WHAT TO WORK ON :: Please go over the material below and count each line with the string "computer", giving only the total.

= = = =

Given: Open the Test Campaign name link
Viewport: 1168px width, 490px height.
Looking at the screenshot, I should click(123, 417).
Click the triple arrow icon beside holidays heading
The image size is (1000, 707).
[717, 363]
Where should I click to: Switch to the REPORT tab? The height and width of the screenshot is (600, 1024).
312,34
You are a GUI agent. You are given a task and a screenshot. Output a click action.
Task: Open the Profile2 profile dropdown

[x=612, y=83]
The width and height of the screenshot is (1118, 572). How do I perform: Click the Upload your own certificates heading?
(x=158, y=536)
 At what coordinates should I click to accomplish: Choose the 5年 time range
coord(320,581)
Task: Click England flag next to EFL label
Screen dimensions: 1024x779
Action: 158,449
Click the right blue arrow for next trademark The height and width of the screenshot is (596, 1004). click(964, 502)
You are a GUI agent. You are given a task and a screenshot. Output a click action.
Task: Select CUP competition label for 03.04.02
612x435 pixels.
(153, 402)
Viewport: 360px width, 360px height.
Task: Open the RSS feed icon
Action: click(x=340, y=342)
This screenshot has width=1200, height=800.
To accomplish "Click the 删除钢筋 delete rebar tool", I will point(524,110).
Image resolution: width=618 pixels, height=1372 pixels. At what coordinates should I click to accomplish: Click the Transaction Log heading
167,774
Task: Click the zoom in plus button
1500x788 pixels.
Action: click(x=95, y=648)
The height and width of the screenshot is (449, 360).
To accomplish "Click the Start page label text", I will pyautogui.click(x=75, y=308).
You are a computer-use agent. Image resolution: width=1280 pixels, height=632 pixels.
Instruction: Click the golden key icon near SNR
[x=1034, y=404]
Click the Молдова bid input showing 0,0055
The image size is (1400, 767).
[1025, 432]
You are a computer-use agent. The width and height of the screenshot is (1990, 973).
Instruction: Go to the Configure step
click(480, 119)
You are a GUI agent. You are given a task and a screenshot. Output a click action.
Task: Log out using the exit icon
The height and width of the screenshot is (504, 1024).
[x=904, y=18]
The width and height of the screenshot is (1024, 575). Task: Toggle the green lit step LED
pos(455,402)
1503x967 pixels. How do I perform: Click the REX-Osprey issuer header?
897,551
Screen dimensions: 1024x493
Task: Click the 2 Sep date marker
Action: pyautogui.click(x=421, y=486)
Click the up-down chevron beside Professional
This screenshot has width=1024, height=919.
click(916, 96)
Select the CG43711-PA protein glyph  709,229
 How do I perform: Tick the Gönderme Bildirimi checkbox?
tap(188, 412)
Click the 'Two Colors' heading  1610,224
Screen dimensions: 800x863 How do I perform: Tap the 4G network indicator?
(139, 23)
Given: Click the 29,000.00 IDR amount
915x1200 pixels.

= = = =

WRITTEN SOLUTION :: 2